New draft guidance from the National Institute for Health and Clinical Excellence (NICE) recommends that the NHS should use one test, Oncotype DX, to guide decisions about the use of chemotherapy in people with early breast cancer, but not three others.
The draft is now out for consultation, and follows others on previous drafts and the submission of a confidential access proposal by the manufacturer of Oncotype DX.
It recommends the use of Oncotype DX in people with oestrogen receptor-positive (ER+), lymph node-negative (LN-) and human epidermal growth factor receptor 2 negative (HER2-) early breast cancer who are assessed as being at intermediate risk, to guide chemotherapy decisions where the manufacturer provides it at the price offered through the confidential access proposal.
This recommendation applies to people assessed as being at intermediate risk of distant recurrence (metastasis) by decision-making tools and protocols current in use in the NHS and where the decision to prescribe chemotherapy remains unclear.
NICE says it has not been able to support the routine use of three other tests - IHC4, MammaPrint and Mammostrat. However, it does recommend that they are used in a research setting to collect evidence about potentially important clinical outcomes and determine their ability to predict the efficacy of chemotherapy in people with early breast cancer.
The four tests evaluated in the draft guidance measure the presence of multiple markers within the tumour that may indicate how it is likely to progress. Used in conjunction with other available information such as tumour size and grade, they aim to improve the targeting of chemotherapy in breast cancer by improving the stratification and identification of patients who are most likely to benefit from chemotherapy.

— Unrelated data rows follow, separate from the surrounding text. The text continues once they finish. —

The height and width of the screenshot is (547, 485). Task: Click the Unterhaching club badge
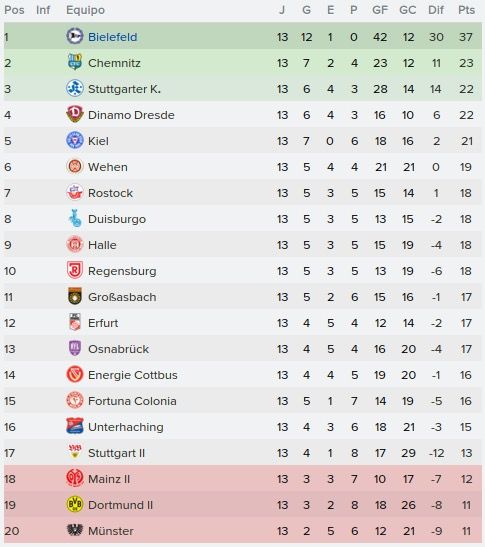pos(75,426)
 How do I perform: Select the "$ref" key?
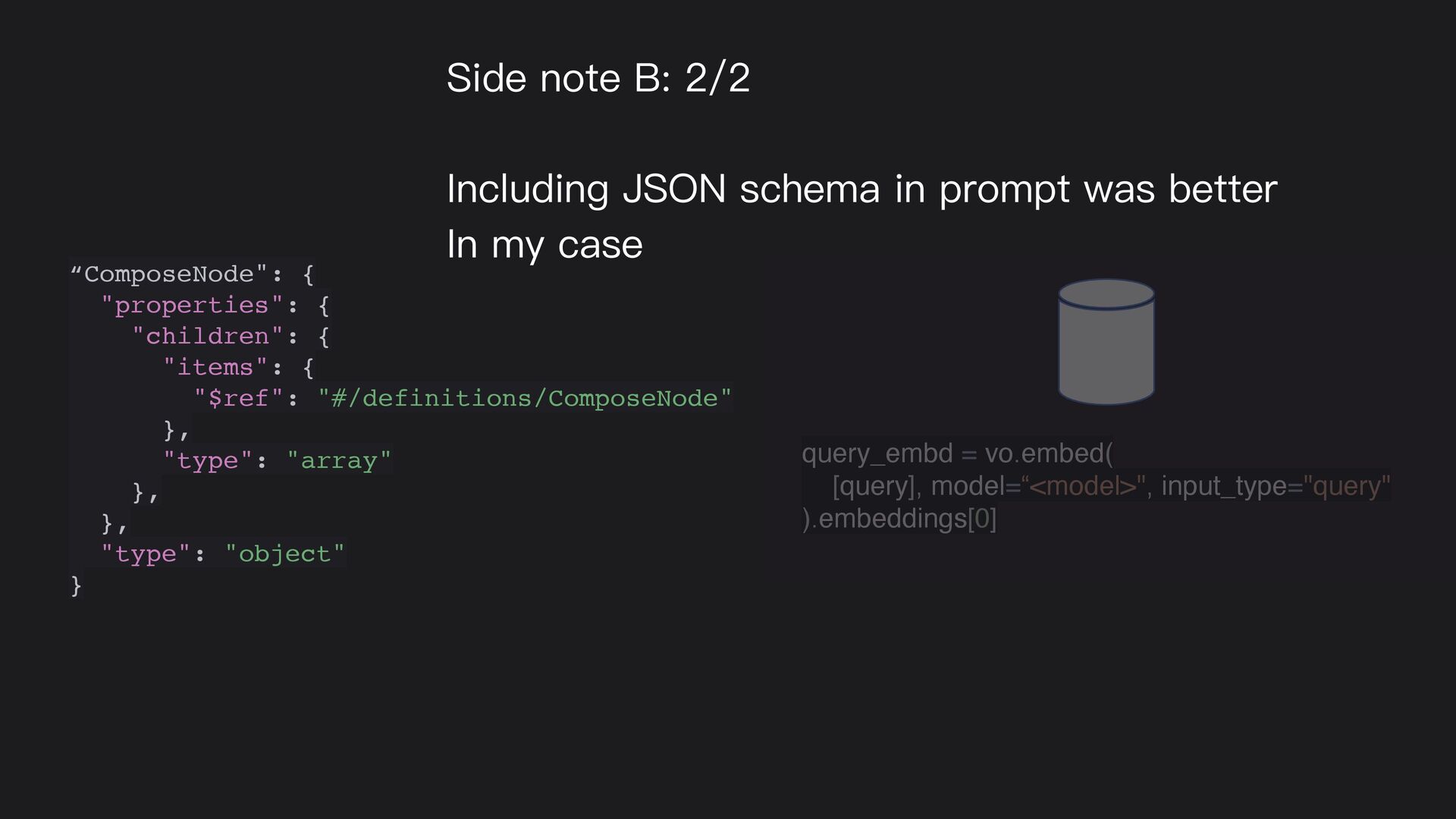tap(239, 398)
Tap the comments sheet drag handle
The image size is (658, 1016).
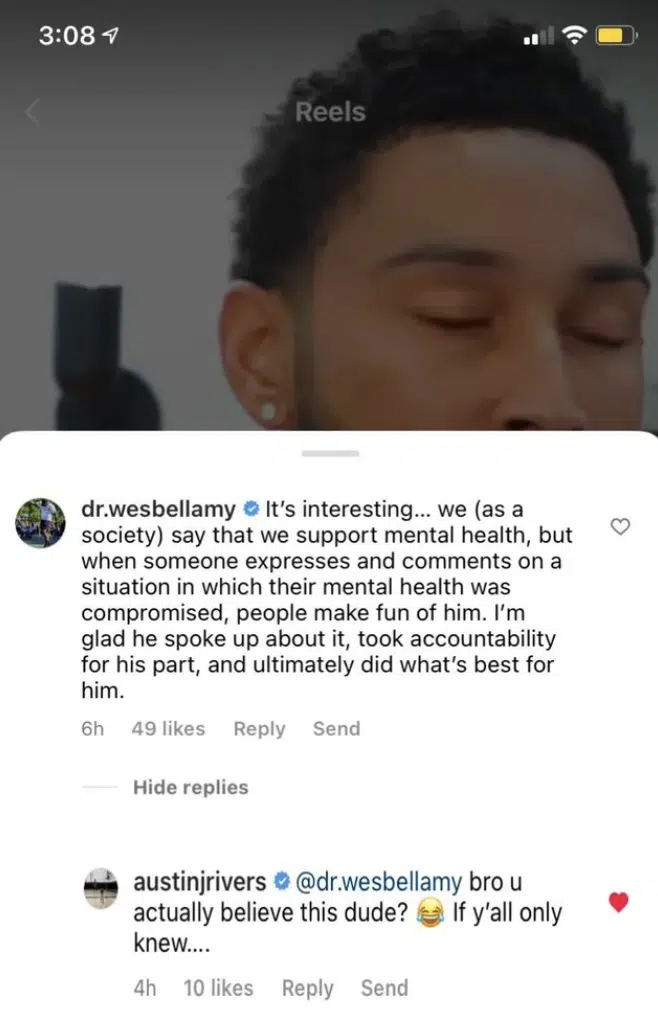[x=330, y=454]
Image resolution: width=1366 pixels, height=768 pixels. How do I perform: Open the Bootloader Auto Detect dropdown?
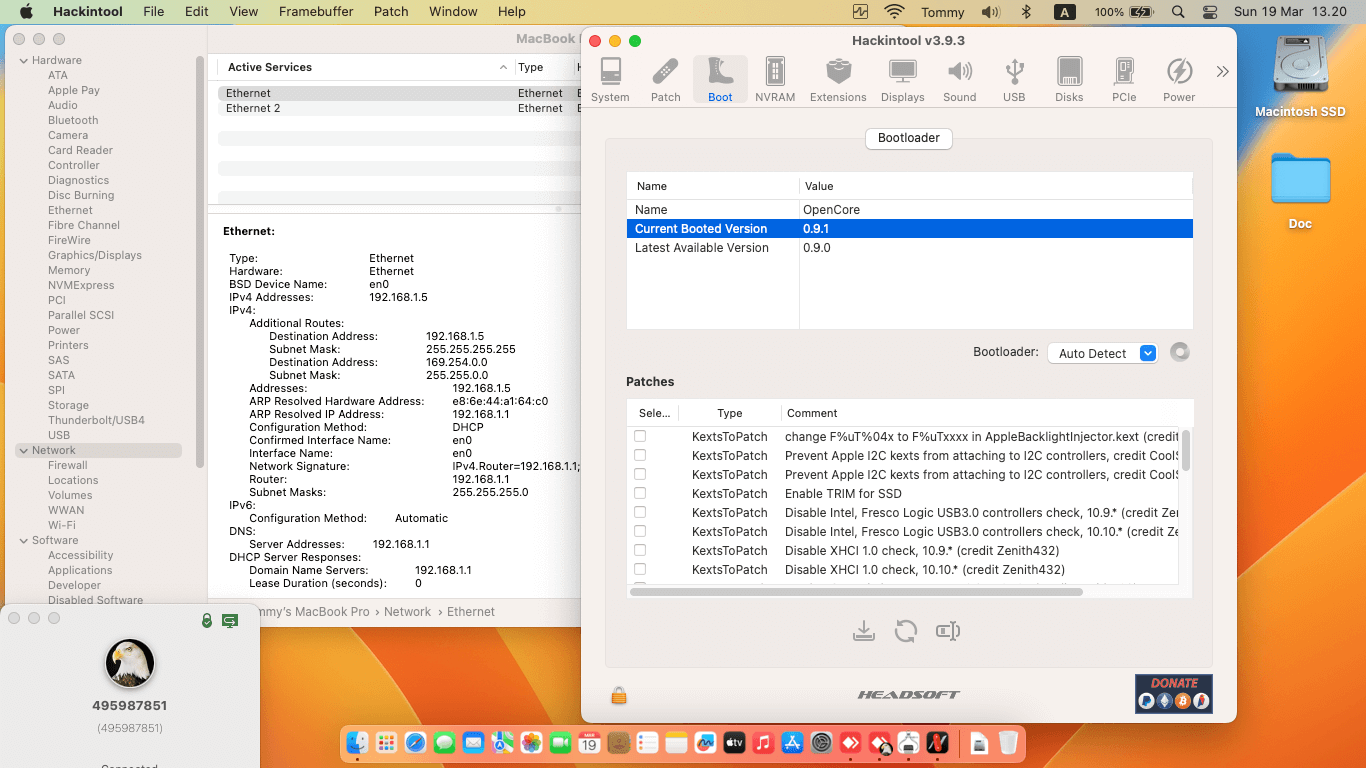1102,353
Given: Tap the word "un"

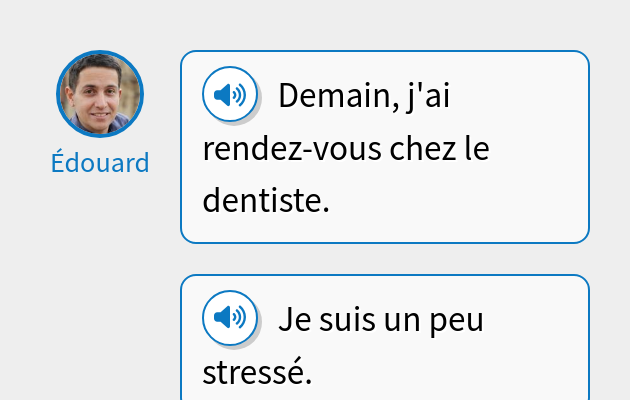Looking at the screenshot, I should (405, 320).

Some breast cancer patients with a "good" prognosis may still have recurrence after curative surgery and adjuvant therapy, while some patients considered to have a "poor" prognosis may never develop metastatic disease. This presents a challenge to clinicians to estimate prognosis and make the most appropriate decisions about the use of adjuvant chemotherapy in people with early-stage breast cancer, says NICE.
In the UK, clinicians use local protocols to estimate prognosis based on tools such as the Nottingham Prognostic Index or Adjuvant! Online, but with use of these tools it has been suggested that a proportion of people with early-stage breast cancer are over- or under-treated.
The decision whether to offer adjuvant chemotherapy is uncertain in people with ER+, LN- and HER2- early breast cancer, and NICE says the aim of this assessment is to evaluate whether, by better informing the selection of patients to receive adjuvant chemotherapy, gene expression or protein expression profiling tests improve health outcomes and quality of life in patients with this type of early-stage breast cancer compared with currently-used decision-making protocols.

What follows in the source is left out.